The social contract which implied that, if you studied hard, obtained a college degree and tended to your knitting, you would be rewarded with a good job has completely broken down. Corporations have no responsibility to provide anyone with a job. Instead their only allegiance at the behest of Wall Street is to their bottom line. Wall Street demands that they increase profits. They do so not by providing American jobs but by outsourcing jobs to wherever in the world labor is cheapest. Then they turn around and demand that their taxes be lowered and regulations be gutted, and say disingenuously that that is the only way they will hire more people. But they continue to outsource jobs even though their taxes are the lowest of any historical period since the Great Depression and they are sitting on $2 trillion in cash that they prefer not to use employing people. Instead they buy back their own stock and gamble on Wall Street.
So what is a college education worth these days? Not much. It does not represent the promise of a happy future but instead a burden of debt which may last a life time. The education industry goes on an advertising binge to convince potential students that the only way they will have a promising future is to matriculate and borrow money. Hopefully, students are waking up to this sham. A college diploma used to be a ticket of admission to employment with a corporation. Certainly most college diplomas do not prepare one to become self-employed, only employed by others. If a person seeks to be self-employed, they do not need a college diploma in most cases. They don't need a ticket of admission to the corporate world in order to start their own business. Steve Jobs had no college diploma. Bill Gates has no college diploma. Larry Ellison has no college diploma. These are billionaires in the world of high tech. They do, however, want their employees to have college diplomas, and it matters little to them whether these employees come from the US, India, China, Korea or someplace else. In fact they prefer overseas college graduates because they will work cheaper. Most contractors and tradesmen do not need college diplomas, and the work they do for the most part is localized and can't be exported. A word to the wise ...
Each and every public space and institution is under attack by Republicans.

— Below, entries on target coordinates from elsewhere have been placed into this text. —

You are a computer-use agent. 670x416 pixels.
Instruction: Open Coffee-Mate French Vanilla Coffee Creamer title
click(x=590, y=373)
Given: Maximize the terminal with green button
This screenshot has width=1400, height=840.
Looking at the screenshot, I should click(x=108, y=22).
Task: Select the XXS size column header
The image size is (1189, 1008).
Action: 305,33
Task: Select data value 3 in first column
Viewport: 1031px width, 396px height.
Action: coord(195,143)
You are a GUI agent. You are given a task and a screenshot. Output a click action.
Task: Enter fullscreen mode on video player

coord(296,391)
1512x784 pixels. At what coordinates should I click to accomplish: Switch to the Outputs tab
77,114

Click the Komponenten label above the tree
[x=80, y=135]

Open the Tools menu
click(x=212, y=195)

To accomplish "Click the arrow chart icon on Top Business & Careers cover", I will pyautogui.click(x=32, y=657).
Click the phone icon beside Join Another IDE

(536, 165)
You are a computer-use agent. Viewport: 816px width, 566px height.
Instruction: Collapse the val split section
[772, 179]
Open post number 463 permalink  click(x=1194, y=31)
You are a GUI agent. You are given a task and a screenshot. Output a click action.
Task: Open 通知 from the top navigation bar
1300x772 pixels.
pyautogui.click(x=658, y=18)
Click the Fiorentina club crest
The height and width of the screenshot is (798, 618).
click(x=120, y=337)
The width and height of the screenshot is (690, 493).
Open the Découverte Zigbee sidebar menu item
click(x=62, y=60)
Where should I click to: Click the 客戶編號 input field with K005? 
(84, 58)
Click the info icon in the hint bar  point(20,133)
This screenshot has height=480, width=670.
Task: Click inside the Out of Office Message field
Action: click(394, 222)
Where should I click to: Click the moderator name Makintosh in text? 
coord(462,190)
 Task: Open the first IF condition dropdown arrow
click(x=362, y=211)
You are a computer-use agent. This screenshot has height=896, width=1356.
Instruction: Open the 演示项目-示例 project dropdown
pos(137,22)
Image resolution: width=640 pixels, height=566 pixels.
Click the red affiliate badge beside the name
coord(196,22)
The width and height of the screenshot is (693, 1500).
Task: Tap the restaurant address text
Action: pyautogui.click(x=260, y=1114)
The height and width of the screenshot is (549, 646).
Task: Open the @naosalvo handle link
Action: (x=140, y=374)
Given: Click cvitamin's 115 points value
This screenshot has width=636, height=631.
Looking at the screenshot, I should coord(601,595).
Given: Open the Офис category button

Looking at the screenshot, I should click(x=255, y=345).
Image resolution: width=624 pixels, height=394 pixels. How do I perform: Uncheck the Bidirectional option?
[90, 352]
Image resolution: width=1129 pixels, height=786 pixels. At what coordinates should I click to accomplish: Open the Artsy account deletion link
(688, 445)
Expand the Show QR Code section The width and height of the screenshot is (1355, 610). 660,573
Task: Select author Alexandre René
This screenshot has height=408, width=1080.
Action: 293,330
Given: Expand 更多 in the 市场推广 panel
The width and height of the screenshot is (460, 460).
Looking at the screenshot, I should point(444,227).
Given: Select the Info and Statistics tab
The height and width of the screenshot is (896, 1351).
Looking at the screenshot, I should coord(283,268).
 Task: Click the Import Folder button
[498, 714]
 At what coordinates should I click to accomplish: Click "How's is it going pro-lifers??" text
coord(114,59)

Public schools, public parks, public libraries are being defunded as are public teachers, park rangers, librarians, police and firemen. Republican goals are to diminish public spaces and the jobs supporting them so that they can "drown them all in the bathtub" as Grover Norquist wants. Public spaces are being impoverished at the same time private wealth is being enhanced by every means available. Public America is being turned into poverty while private America gains. And when public spaces and public jobs are diminished, the poor and middle class suffer because the rich only use private spaces - private resorts, private universities, private security companies, private libraries, private schools. A country can be rich in private wealth but poor and in debt with respect to public wealth. Such is the fate of the US under Republican rule.
The Occupy Wall Street movement is joining with movements all over the world in waking up to the fact that Wall Street is at the heart of the world's problems. They are wise not to particularize their demands because then they would be offered some sham, watered down solution which would do nothing to curtail Wall Street's power and its dominance over not only America's but Europe's political systems. Neither the US nor the euro zone has the guts to stand up to Wall Street and its extensions in Europe because this might lead to another recession. Instead, they put bandaids on the present system in the hopes that they will be able to normalize things even though "normal" means the impoverishment and the indenturization of the majority of the people.